(Stored dataset items)

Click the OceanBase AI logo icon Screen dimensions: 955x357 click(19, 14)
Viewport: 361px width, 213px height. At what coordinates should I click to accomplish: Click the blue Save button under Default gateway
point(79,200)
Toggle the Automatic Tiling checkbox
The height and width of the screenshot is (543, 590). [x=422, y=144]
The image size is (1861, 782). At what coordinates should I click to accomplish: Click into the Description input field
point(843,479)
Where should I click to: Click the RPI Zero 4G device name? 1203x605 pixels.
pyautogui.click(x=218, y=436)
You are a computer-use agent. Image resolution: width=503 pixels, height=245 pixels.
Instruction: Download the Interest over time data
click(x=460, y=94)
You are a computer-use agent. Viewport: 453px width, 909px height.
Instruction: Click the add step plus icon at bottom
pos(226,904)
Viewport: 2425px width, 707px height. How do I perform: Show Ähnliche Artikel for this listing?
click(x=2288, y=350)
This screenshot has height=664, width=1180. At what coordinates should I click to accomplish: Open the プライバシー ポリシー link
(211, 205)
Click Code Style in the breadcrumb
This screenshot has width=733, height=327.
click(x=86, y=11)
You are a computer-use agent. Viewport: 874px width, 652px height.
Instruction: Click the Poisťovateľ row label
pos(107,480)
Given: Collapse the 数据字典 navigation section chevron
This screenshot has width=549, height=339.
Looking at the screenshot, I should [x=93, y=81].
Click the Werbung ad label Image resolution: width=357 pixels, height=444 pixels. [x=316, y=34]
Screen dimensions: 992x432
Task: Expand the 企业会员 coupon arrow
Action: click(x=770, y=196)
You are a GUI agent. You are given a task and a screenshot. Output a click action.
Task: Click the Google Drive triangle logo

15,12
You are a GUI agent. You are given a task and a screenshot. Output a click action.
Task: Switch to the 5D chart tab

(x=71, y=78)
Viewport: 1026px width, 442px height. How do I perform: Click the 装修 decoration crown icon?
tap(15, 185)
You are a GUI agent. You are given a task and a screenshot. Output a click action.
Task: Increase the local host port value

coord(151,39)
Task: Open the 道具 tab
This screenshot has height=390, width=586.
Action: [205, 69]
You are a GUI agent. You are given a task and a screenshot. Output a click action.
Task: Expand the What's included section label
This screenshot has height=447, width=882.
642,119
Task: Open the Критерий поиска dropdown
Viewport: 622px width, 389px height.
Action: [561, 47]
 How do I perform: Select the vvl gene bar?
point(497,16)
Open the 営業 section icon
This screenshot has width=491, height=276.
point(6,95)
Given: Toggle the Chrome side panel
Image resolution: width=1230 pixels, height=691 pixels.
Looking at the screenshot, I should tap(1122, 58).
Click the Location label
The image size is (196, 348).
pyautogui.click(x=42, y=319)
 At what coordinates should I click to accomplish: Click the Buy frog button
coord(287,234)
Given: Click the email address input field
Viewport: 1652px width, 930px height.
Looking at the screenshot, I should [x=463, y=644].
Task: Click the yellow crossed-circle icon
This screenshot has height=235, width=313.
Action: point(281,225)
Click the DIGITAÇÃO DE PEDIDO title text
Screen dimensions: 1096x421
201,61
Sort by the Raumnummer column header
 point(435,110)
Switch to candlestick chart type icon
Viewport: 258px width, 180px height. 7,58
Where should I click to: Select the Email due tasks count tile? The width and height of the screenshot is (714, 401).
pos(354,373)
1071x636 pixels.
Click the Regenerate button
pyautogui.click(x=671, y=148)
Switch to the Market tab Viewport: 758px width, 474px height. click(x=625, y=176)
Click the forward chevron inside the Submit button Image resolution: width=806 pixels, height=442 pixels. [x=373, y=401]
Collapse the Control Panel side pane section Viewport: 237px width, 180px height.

Activity - So that nothing differs from the original, transcribe all of the records above.

Expected output -
Click the OceanBase AI logo icon Screen dimensions: 955x357 click(19, 14)
Viewport: 361px width, 213px height. At what coordinates should I click to accomplish: Click the blue Save button under Default gateway
point(79,200)
Toggle the Automatic Tiling checkbox
The height and width of the screenshot is (543, 590). [x=422, y=144]
The image size is (1861, 782). At what coordinates should I click to accomplish: Click into the Description input field
point(843,479)
Where should I click to: Click the RPI Zero 4G device name? 1203x605 pixels.
pyautogui.click(x=218, y=436)
You are a computer-use agent. Image resolution: width=503 pixels, height=245 pixels.
Instruction: Download the Interest over time data
click(x=460, y=94)
You are a computer-use agent. Viewport: 453px width, 909px height.
Instruction: Click the add step plus icon at bottom
pos(226,904)
Viewport: 2425px width, 707px height. How do I perform: Show Ähnliche Artikel for this listing?
click(x=2288, y=350)
This screenshot has height=664, width=1180. At what coordinates should I click to accomplish: Open the プライバシー ポリシー link
(211, 205)
Click Code Style in the breadcrumb
This screenshot has width=733, height=327.
click(x=86, y=11)
You are a computer-use agent. Viewport: 874px width, 652px height.
Instruction: Click the Poisťovateľ row label
pos(107,480)
Given: Collapse the 数据字典 navigation section chevron
This screenshot has width=549, height=339.
Looking at the screenshot, I should [x=93, y=81].
Click the Werbung ad label Image resolution: width=357 pixels, height=444 pixels. [x=316, y=34]
Screen dimensions: 992x432
Task: Expand the 企业会员 coupon arrow
Action: click(x=770, y=196)
You are a GUI agent. You are given a task and a screenshot. Output a click action.
Task: Click the Google Drive triangle logo

15,12
You are a GUI agent. You are given a task and a screenshot. Output a click action.
Task: Switch to the 5D chart tab

(x=71, y=78)
Viewport: 1026px width, 442px height. How do I perform: Click the 装修 decoration crown icon?
tap(15, 185)
You are a GUI agent. You are given a task and a screenshot. Output a click action.
Task: Increase the local host port value

coord(151,39)
Task: Open the 道具 tab
This screenshot has height=390, width=586.
Action: [205, 69]
You are a GUI agent. You are given a task and a screenshot. Output a click action.
Task: Expand the What's included section label
This screenshot has height=447, width=882.
642,119
Task: Open the Критерий поиска dropdown
Viewport: 622px width, 389px height.
Action: [561, 47]
 How do I perform: Select the vvl gene bar?
point(497,16)
Open the 営業 section icon
This screenshot has width=491, height=276.
point(6,95)
Given: Toggle the Chrome side panel
Image resolution: width=1230 pixels, height=691 pixels.
Looking at the screenshot, I should tap(1122, 58).
Click the Location label
The image size is (196, 348).
pyautogui.click(x=42, y=319)
 At what coordinates should I click to accomplish: Click the Buy frog button
coord(287,234)
Given: Click the email address input field
Viewport: 1652px width, 930px height.
Looking at the screenshot, I should [x=463, y=644].
Task: Click the yellow crossed-circle icon
This screenshot has height=235, width=313.
Action: point(281,225)
Click the DIGITAÇÃO DE PEDIDO title text
Screen dimensions: 1096x421
201,61
Sort by the Raumnummer column header
 point(435,110)
Switch to candlestick chart type icon
Viewport: 258px width, 180px height. 7,58
Where should I click to: Select the Email due tasks count tile? The width and height of the screenshot is (714, 401).
pos(354,373)
1071x636 pixels.
Click the Regenerate button
pyautogui.click(x=671, y=148)
Switch to the Market tab Viewport: 758px width, 474px height. click(x=625, y=176)
Click the forward chevron inside the Submit button Image resolution: width=806 pixels, height=442 pixels. [x=373, y=401]
Collapse the Control Panel side pane section Viewport: 237px width, 180px height.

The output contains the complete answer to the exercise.